Column: Stalking good for business

JOHN ADAMS Papparazzo-In-Training

While some read books or watch TV my hobby is a little more involved. I like to waste my time stalking celebrities.

I hate to call it stalking, so let’s just call it paparazzo-in-training. Over the past year, I have tracked down three of my favorite celebrities: Anderson Cooper, Kelly Ripa and of course, Ms. Britney Spears. However, I have only been successful one and a half times.

When Anderson Cooper was filming his show, Anderson Cooper 360, in five cities across America as a backdrop for the economic crisis; naturally, he chose someone’s front yard in Chalmette. I knew he planned a New Orleans trip, but didn’t know the exact location.
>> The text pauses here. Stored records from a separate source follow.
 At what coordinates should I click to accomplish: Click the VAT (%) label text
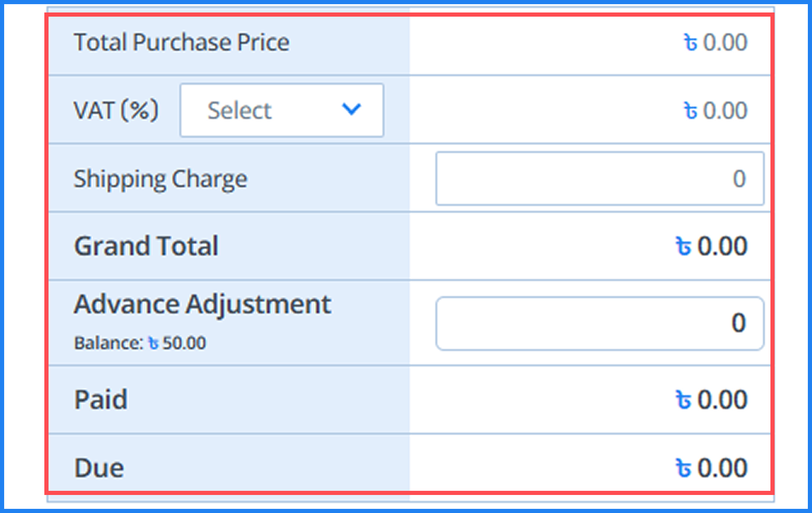pyautogui.click(x=116, y=110)
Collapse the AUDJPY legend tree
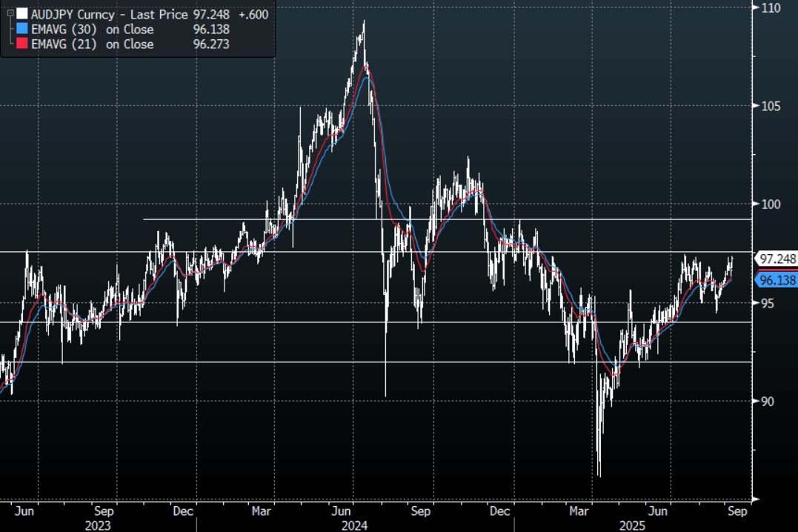The image size is (798, 532). (x=9, y=14)
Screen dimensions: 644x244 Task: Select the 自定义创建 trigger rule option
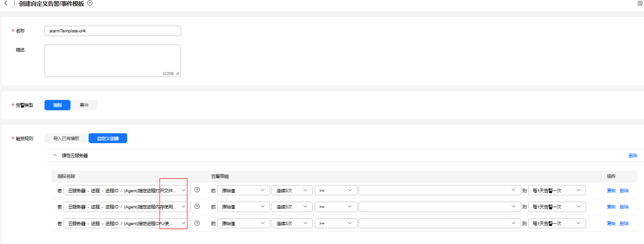(x=108, y=138)
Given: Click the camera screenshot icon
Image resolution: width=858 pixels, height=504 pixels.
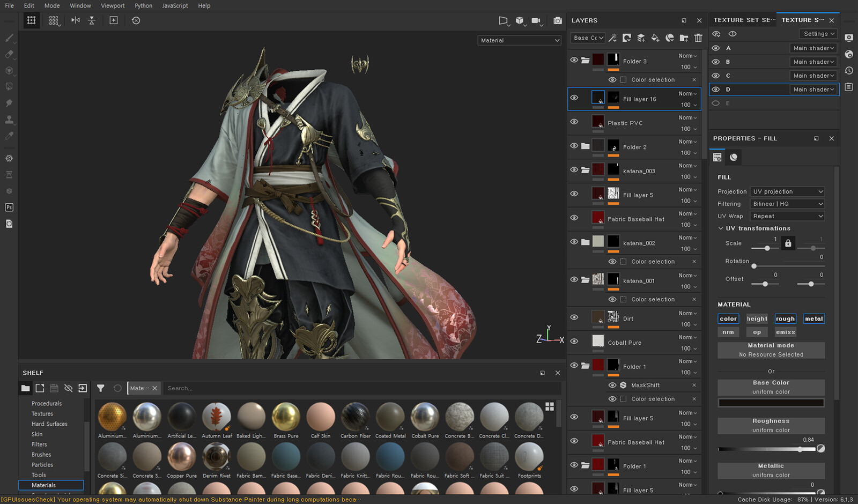Looking at the screenshot, I should point(558,20).
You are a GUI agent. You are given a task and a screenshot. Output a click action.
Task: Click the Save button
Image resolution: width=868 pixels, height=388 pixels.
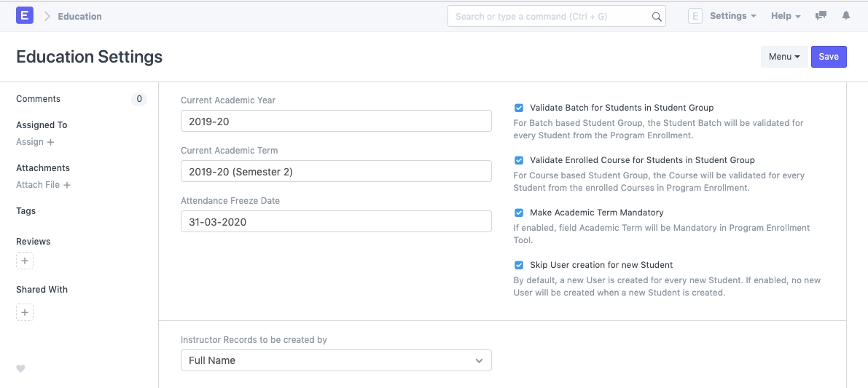829,57
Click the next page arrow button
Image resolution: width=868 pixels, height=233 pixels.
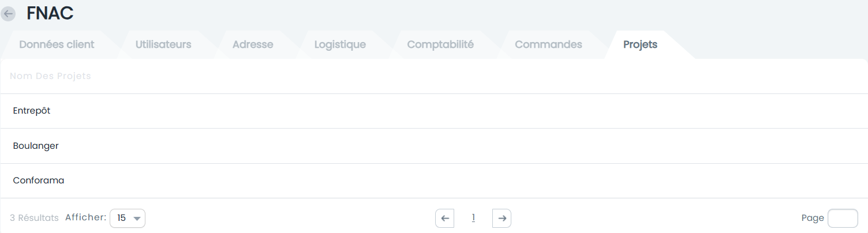point(502,218)
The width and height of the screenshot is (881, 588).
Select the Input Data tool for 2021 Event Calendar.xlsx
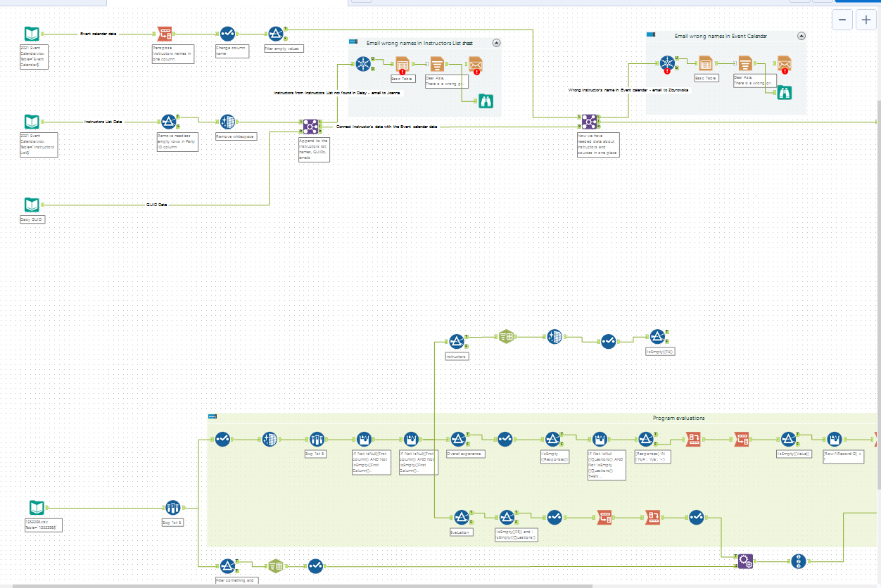pos(32,32)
As my friend and I sat down in a library study room and turned on the TV, I realized the show was live and we still had time to make it. After a quick phone call I immediately discovered the location and we bolted out the door, putting our project (which was due the next day) on hold.

We arrived at the location, after passing it up once, just in the nick of time. The show had just ended and there was a crowd of about 300 people around Cooper trying to get his autograph and picture. We jumped out of the car and fought our way to the front to snap a picture with the silver fox. Following our successful distraction, we got back in the car, stopped to get daiquiris and then continued to school to finish our homework. We were a little upset that we didn’t get to talk to him, but we didn’t want to be the jerks who held Cooper up.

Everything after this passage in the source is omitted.